Zulip Chat Archive

Stream: Machine Learning for Theorem Proving

Topic: REPL: automated incremental state reuse across commands

Auguste Poiroux (Jun 30 2025 at 12:37):

Hello everyone! I have been working on an experimental feature for the Lean REPL that adds automatic incremental state reuse across commands to improve performance.

How it works

The idea, originally from @Kim Morrison in the repl++ branch, is to automatically reuse incremental states from previous commands and files submitted to the REPL. If you are familiar with the VSCode Lean extension, this works similarly to the orange progress bar that shows incremental elaboration only restarts from where changes occur.
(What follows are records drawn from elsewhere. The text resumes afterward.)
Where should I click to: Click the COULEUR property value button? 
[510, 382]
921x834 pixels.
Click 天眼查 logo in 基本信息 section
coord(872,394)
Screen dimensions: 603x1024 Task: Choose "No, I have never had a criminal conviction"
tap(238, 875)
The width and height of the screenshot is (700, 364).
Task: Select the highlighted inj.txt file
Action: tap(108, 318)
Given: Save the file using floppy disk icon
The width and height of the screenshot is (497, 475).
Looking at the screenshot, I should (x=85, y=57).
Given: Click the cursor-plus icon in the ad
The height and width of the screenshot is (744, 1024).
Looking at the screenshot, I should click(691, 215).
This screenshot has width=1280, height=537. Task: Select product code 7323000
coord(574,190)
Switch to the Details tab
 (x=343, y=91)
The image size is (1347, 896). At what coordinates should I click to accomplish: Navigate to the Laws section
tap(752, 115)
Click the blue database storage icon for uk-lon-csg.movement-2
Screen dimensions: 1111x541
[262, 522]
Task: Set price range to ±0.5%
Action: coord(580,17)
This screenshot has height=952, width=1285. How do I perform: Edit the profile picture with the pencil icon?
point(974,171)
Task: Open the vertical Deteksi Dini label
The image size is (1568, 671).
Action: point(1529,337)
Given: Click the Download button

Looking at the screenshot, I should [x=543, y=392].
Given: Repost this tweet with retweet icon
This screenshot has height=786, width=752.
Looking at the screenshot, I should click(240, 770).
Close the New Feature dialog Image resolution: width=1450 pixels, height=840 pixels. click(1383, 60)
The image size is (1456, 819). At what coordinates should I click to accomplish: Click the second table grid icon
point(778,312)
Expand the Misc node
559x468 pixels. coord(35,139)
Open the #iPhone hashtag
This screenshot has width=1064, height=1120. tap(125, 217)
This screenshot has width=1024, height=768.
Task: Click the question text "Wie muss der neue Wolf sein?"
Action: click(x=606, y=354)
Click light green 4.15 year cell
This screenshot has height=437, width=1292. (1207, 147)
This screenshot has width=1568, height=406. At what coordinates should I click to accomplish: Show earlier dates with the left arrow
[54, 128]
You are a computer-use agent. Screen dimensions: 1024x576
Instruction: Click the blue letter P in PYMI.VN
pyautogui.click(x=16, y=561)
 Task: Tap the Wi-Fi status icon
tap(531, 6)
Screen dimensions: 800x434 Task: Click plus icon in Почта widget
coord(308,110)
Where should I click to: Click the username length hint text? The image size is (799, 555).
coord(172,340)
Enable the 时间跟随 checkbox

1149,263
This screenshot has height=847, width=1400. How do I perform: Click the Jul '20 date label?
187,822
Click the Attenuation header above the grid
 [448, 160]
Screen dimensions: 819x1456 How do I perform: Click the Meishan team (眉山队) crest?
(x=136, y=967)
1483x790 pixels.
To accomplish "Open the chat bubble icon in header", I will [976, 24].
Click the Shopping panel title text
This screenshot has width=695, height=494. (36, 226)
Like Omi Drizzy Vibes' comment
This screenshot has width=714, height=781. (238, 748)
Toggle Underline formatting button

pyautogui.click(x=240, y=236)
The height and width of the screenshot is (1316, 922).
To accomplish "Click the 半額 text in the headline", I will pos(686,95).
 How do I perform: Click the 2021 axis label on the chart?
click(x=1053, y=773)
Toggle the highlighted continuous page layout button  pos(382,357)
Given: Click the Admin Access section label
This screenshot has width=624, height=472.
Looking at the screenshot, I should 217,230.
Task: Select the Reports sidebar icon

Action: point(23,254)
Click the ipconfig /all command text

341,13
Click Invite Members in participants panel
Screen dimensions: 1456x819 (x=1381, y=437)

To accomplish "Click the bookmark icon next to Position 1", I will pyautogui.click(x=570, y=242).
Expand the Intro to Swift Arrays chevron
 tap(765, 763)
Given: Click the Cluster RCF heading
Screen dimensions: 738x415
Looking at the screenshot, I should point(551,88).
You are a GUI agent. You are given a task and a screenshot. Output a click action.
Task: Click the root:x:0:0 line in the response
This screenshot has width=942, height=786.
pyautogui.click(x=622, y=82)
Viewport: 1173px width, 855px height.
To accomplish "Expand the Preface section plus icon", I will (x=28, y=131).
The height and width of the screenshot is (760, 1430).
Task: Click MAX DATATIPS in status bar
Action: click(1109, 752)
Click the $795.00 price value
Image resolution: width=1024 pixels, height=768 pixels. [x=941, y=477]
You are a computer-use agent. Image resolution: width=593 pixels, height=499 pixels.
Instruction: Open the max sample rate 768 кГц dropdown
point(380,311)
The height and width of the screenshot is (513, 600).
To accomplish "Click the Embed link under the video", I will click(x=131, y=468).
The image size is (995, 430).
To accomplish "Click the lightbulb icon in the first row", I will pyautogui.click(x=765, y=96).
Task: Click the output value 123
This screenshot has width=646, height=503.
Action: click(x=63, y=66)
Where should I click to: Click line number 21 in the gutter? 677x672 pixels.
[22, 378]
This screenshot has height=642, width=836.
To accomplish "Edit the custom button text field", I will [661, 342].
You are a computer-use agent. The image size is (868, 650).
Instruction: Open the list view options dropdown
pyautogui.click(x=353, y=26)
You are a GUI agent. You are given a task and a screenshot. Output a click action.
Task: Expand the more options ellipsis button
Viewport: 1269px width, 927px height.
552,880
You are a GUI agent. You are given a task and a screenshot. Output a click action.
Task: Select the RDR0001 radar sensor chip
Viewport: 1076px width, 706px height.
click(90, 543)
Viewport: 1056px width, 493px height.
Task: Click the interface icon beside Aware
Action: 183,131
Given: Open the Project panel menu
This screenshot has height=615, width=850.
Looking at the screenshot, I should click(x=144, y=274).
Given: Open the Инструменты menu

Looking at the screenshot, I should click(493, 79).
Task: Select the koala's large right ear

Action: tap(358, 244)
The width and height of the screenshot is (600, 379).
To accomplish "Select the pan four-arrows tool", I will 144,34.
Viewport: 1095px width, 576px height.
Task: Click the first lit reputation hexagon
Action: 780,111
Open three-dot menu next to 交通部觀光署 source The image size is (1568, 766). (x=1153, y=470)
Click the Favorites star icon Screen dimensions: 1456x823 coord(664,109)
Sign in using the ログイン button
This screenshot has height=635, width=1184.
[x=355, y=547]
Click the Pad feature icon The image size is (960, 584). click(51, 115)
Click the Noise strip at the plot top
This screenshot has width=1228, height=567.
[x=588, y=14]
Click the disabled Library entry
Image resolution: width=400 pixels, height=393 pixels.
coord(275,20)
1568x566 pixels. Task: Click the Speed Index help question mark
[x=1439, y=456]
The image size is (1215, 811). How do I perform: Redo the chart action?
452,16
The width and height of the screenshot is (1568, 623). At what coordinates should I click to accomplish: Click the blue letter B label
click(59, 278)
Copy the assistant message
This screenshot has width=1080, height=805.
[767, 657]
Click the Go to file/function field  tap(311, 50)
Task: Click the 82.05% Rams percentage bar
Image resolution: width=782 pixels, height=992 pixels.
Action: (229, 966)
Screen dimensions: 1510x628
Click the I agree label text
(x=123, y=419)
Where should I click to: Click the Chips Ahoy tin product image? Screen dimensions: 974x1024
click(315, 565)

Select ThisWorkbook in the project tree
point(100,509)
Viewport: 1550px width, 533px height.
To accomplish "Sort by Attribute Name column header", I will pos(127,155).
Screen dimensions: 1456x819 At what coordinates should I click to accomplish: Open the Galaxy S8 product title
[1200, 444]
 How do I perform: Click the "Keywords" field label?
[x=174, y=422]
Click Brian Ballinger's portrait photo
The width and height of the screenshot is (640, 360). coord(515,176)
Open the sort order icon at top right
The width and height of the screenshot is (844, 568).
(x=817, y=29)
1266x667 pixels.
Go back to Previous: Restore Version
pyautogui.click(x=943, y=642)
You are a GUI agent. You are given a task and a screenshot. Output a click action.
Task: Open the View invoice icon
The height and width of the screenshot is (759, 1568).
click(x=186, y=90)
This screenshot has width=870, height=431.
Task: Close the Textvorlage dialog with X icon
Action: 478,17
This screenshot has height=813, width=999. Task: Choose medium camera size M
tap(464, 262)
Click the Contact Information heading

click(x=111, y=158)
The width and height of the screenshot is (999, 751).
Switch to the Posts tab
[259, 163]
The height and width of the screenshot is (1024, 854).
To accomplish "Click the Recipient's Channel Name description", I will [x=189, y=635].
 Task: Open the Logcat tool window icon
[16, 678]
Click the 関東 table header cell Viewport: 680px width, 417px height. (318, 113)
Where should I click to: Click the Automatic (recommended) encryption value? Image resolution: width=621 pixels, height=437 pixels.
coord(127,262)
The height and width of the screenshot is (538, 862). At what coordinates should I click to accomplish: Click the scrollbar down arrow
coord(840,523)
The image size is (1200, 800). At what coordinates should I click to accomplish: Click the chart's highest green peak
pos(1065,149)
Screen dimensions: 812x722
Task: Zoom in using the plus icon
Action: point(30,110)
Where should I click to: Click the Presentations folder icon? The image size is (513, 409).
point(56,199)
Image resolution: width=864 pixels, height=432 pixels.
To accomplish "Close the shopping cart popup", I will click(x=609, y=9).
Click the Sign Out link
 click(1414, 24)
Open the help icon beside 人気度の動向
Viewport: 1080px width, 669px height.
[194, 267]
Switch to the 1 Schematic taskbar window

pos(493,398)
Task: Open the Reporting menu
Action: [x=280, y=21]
The key difference in the current PR is that incremental state reuse happens across all previously submitted commands and files, not just the latest version of a single file.

Example

A concrete example is always better than a long explanation:

Files

File1.lean:

import Mathlib

def fib : Nat → Nat
  | 0 => 0
  | 1 => 1
  | n + 2 => fib (n + 1) + fib n
#eval fib 35

theorem foo : n = n := by rfl

File2.lean:

import Mathlib

theorem mathd_numbertheory_188 : Nat.gcd 180 168 = 12 := by norm_num

File3.lean:

import Mathlib

def fib : Nat → Nat
  | 0 => 0
  | 1 => 1
  | n + 2 => fib (n + 1) + fib n
#eval fib 35

theorem bar : n + 0 = n := by rfl

Executing {"path": "File1.lean"}, {"path": "File2.lean"}, and {"path": "File3.lean"} in order produces the following results:

File1.lean: elaborated from scratch (~8s on my laptop)
File2.lean: reuses the import Mathlib from File1.lean (~0.02s)
File3.lean: reuses everything from File1.lean up to the foo theorem (~0.01s)

Output after running the 3 commands above

Use cases

Instead of manually decomposing Lean content into several commands individually sent to the REPL to reuse states later, you can now just submit whole files or commands, and the REPL will automatically determine the best incremental state to reuse.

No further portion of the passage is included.